Herr Nein, que votando de vencido queria prevalecer a todo o custo

Jens Weidmann tornou-se publicamente conhecido por ter votado sozinho no Conselho do BCE contra o programa OMT (Outright Monetary Transactions), anunciado a 2 de Agosto de 2012, na sequência da referida frase de Mario Draghi. O OMT era o sinal de que o BCE se empenharia em salvar o Euro utilizando todas as ferramentas ao seu dispor e, note-se, é um programa que nem chegou a ser utilizado até à data. Foi a partir de Julho/Agosto de 2012 que as taxas de juro da dívida soberana dos países periféricos começaram finalmente a cair.

Em 2013, Jens Weidmann aceitou testemunhar contra o programa OMT perante o Tribunal Constitucional da Alemanha (TCA). Em contraste, o próprio Schäuble e o Governo alemão defenderam que o OMT estaria no âmbito das competências do BCE. Esse tribunal reencaminhou duas das questões para o Tribunal Europeu que, a 15 de Junho de 2015, determinou que o programa OMT estaria dentro das prerrogativas da política monetária. Em consequência, o TCA deliberou contra os mais de 35.000 autores desse processo (e contra a tese defendida por Weidmann), prevalecendo a posição do BCE.

Mas não deixa de ser caricato que, pertencendo ao Conselho do BCE e tendo votado vencido sobre o programa OMT neste órgão colegial, com todos os outros membros do Conselho do BCE a votar a favor, Jens Weidmann aceite depois testemunhar contra o programa num processo do Tribunal Constitucional da Alemanha.

É certo que Jens Weidmann terá considerado demitir-se na altura. E também é certo que, para se demitir do Conselho do BCE, teria de se demitir da presidência do Bundesbank. Mas se está nesse Conselho, e perde a votação de forma tão expressiva, não deveria posteriormente apoiar processos judiciais que visam contrariar a decisão desse órgão colegial.
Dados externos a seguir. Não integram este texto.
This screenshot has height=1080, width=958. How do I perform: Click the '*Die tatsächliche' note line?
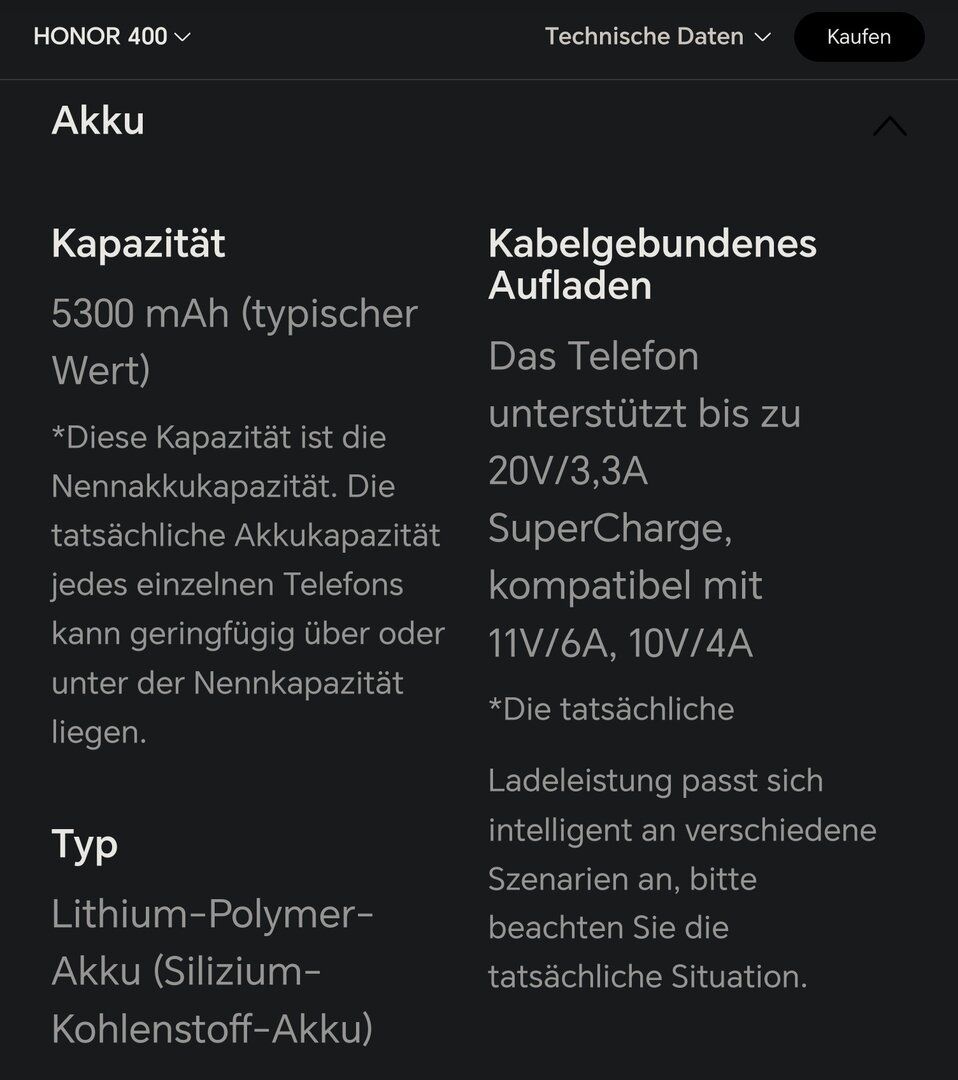point(611,709)

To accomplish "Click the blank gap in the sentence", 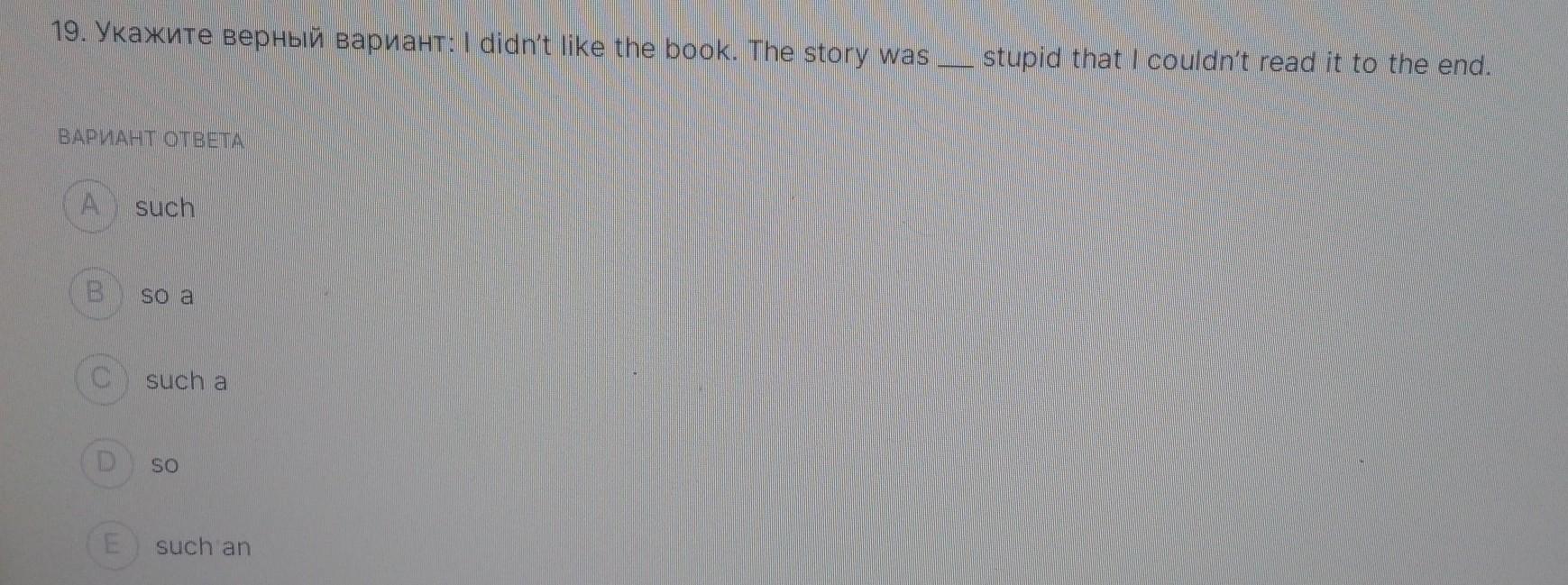I will 957,63.
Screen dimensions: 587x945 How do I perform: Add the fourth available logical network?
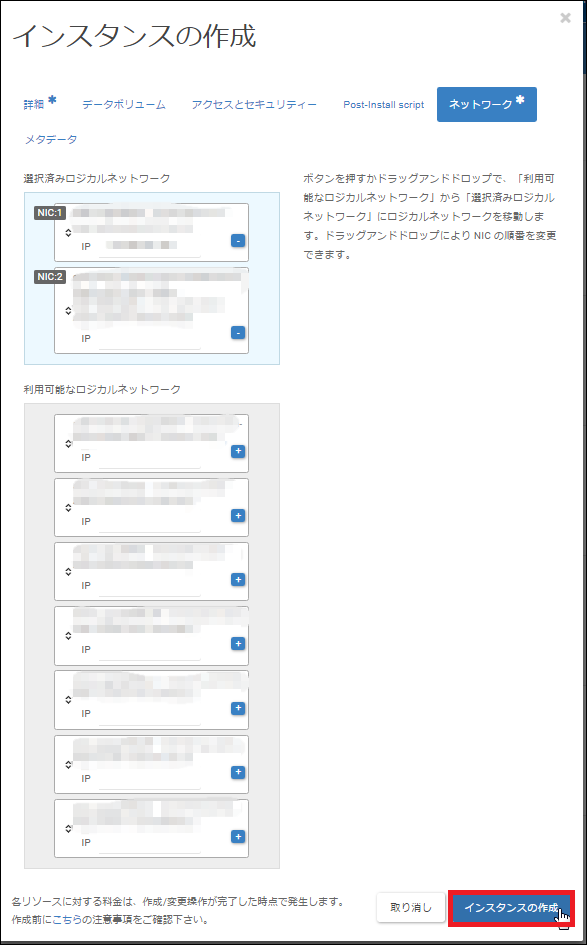click(238, 644)
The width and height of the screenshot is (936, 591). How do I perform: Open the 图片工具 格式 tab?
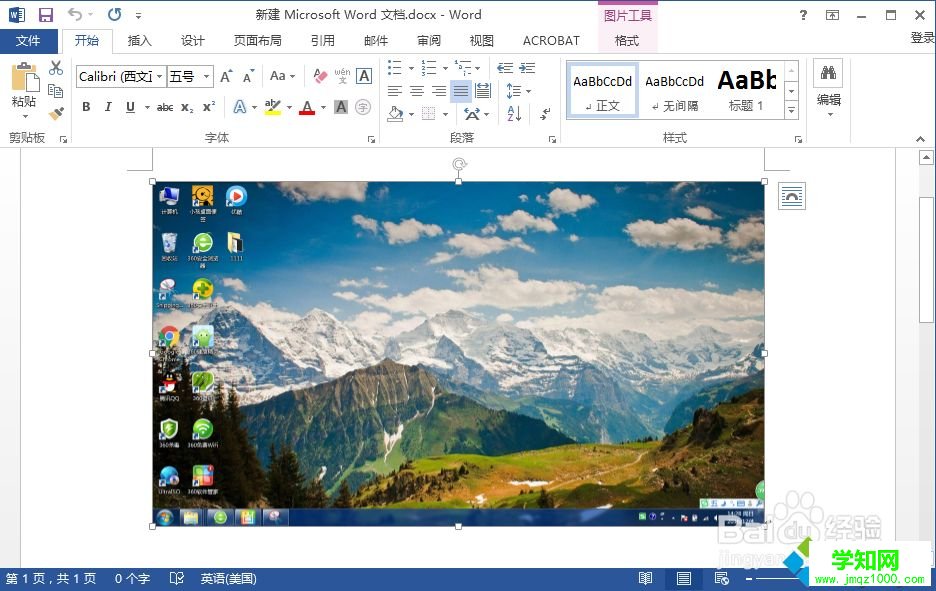click(x=627, y=40)
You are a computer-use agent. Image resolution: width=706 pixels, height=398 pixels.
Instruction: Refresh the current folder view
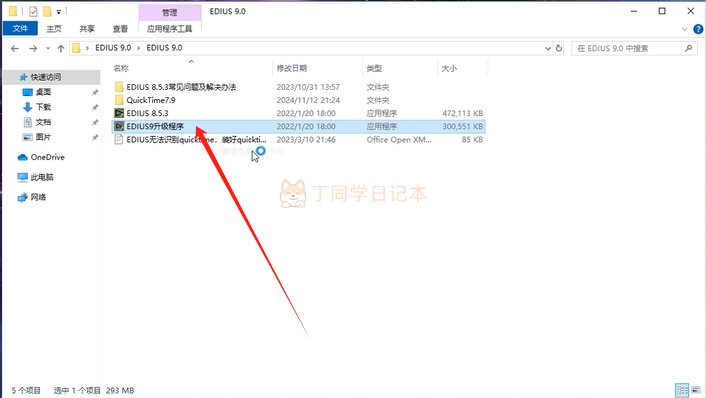tap(559, 48)
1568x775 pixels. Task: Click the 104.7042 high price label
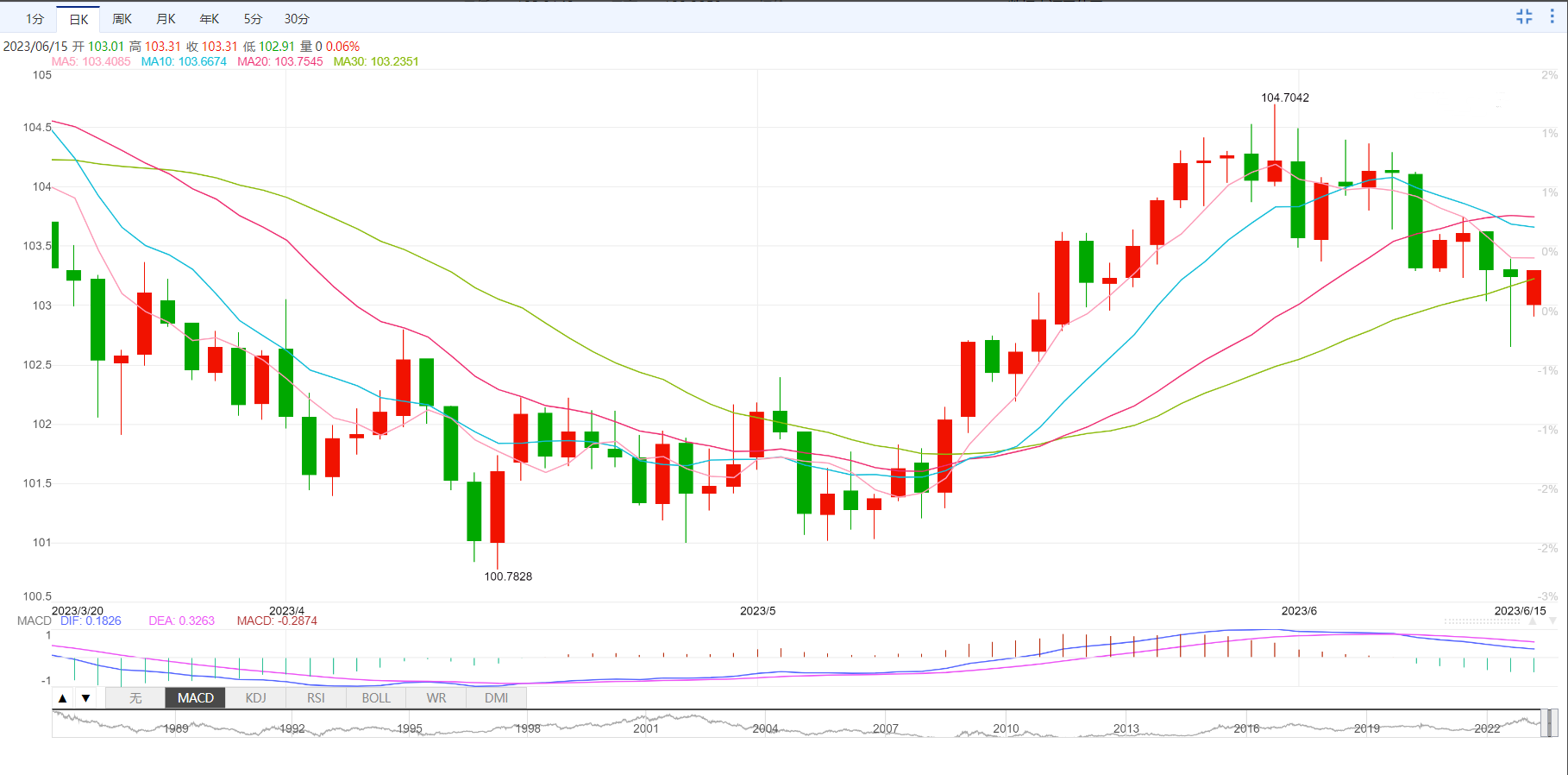[x=1284, y=98]
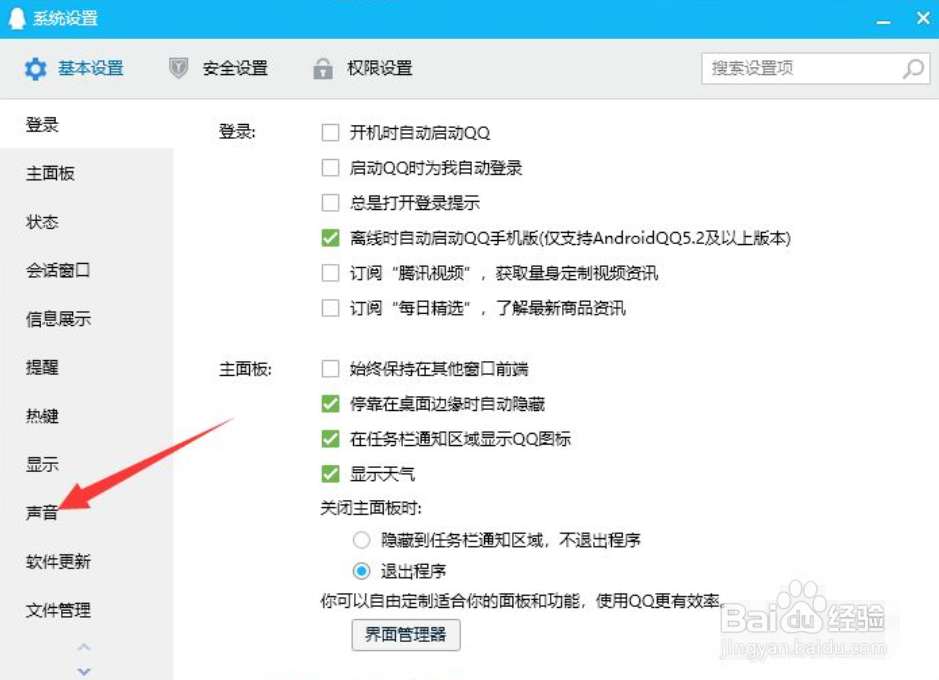Select 隐藏到任务栏通知区域，不退出程序
This screenshot has height=680, width=939.
click(360, 539)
Na altura em que Mario Draghi defendia que o BCE tudo faria para salvar o Euro, Jens Weidmann atacava o programa OMT do próprio BCE e defendia teses estranhas contra a criação de papel moeda, lembrando que numa obra de Goethe uma criatura satânica defendia a criação de moeda. Em 2015, votou contra o programa de compra de dívida pública do BCE.

A sua oposição a quase todas as medidas empreendidas quase por consenso pelo Conselho do BCE era tal que Mario Draghi terá argumentado que Weidmann seria “não a tudo” (Nein zum allem), tendo Weidmann passado a ser designado com frequência nos meios de comunicação social por “Herr Nein”, que em alemão significa o “Senhor Não”.

Schäuble dá um conselho avisado a Weidmann

Em 2013, Schäuble, reconhecendo em Weidmann uma pessoa mais teimosa do que ele próprio se considera, terá recorrido ao latim, dizendo-lhe “Respice Finem!”, ou seja, “considera o objectivo final!”, como que a alertar Weidmann que se o seu objectivo era ser presidente do BCE, não poderia defender apenas posições radicais e estar sempre contra todos os outros membros do Conselho do BCE e Estados-membros.

O aviso de Schäuble não terá surtido efeito até 2015, pelo menos. Após essa data, Weidmann tem continuado a defender posições radicais e insustentáveis, como, por exemplo, quando argumenta que os bancos centrais nacionais deveriam entregar colateral (como as reservas de ouro) para garantir os seus passivos junto do sistema de pagamentos TARGET2 da Zona Euro, sistema esse que é a “cola” que mantém o Euro como moeda única. Mas posteriormente “suavizou” a sua posição q.b., parecendo defender que o programa de expansão quantitativa do BCE teria sido positivo mas que seria necessário proceder o quanto antes à “normalização” da política monetária, leia-se, tornar a política monetária mais restritiva.

O ministro das Finanças da Itália recentemente referiu que não se oporia (com um veto) à escolha de Weidmann para essa posição. Pelo que Weidmann parece actualmente o candidato mais forte à presidência do BCE. A principal oposição parece vir agora do ministro das Finanças de França que, contudo, deverá traduzir mera estratégia negocial.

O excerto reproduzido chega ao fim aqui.